TASK:
Copy the introduction between "According to the" and "DHC 3, AC 6.", inclusive, changing "World Health Organisation" to "WHO".

EXCERPT PROVIDED:

• • • • •

Introduction

According to the World Health Organisation, a healthcare index should be reproducible, valid, simple, sensitive throughout the scale and have the ability to be performed quickly.1 Indices of orthodontic treatment need, such as the Index of Orthodontic Treatment Need (IOTN),2 are employed to plan the provision of orthodontic treatment for populations so that those deemed to need treatment can 'qualify' and receive it. This index categorises malocclusions using two separate components: the Dental Health Component (DHC) and Aesthetic Component (AC). Currently, the threshold of acceptance for NHS orthodontic treatment in England and Wales is IOTN DHC 3, AC 6.

In the past two decades, the use of mobile devices such as smartphones and tablets has increased exponentially. Applications (apps) are small, specialised programs that can be downloaded onto a mobile device. Due to their transportability, ability to update and speed and ease of use they have become an ideal tool for quick reference and entertainment. The use of mobile applications in healthcare has also grown. A survey in 2015 found that 54% of the Royal College of Physicians membership stated they use apps to support their clinical work, with 42% of members believing these apps were essential or very important to their daily work.3 Healthcare apps are aimed at either clinicians or patients. However, the information provided in many apps is not regulated and often is not evidence-based. Consequently, apps may encourage patients to make inappropriate decisions relating to their healthcare.4

Orthodontic apps aimed at clinicians are focused on clinical education, treatment planning, diagnostic aids and product marketing.4,5,6 The Easy IOTN app aims to assist in improving the standard and accuracy of orthodontic referrals, as well as supporting the training of junior dentists.7 This freely downloaded app uses a step-by-step process which recognises the key orthodontic features to indicate the IOTN score for a particular malocclusion. For DHC scoring, the user is requested to input specific clinical features of the malocclusion. The app then leads the user onto the AC scoring section and requests a front-facing photograph of the patient's teeth. This clinical photograph is then compared to ten colour photographs displaying increasing aesthetic detriment to rank the patient's level of dental attractiveness. The final page of the app provides the DHC and AC scores for the patient and makes suggestions on whether the patient may or may not qualify for NHS orthodontic treatment. Combining healthcare tools with technology is an innovative way of improving clinical effectiveness; however, this new technology should be validated and proven to be reliable. Within the literature, limited studies have been undertaken assessing the reliability of orthodontic diagnostic apps.8 In contrast, within the medical field, conflicting data exist regarding the diagnostic app reliability.9,10

The primary aim of this study was to investigate reliability of the Easy IOTN app between clinicians with different levels of experience in determining IOTN DHC and AC scores from study models. Furthermore, the accuracy of each clinician in discriminating treatment need using the Easy IOTN app against the 'gold standard' conventional assessment at the threshold of NHS treatment acceptance criteria was explored.

• • • • •

PROVIDED MATERIAL:
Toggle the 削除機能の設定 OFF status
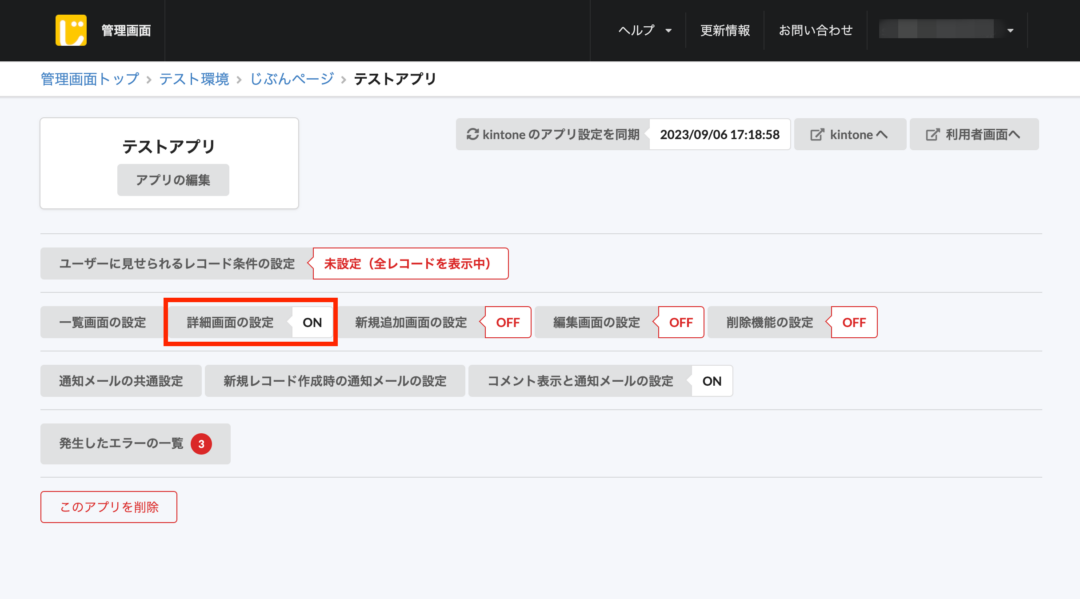The height and width of the screenshot is (599, 1080). pos(854,323)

• • • • •

FINAL ANSWER:
According to the WHO, a healthcare index should be reproducible, valid, simple, sensitive throughout the scale and have the ability to be performed quickly.1 Indices of orthodontic treatment need, such as the Index of Orthodontic Treatment Need (IOTN),2 are employed to plan the provision of orthodontic treatment for populations so that those deemed to need treatment can 'qualify' and receive it. This index categorises malocclusions using two separate components: the Dental Health Component (DHC) and Aesthetic Component (AC). Currently, the threshold of acceptance for NHS orthodontic treatment in England and Wales is IOTN DHC 3, AC 6.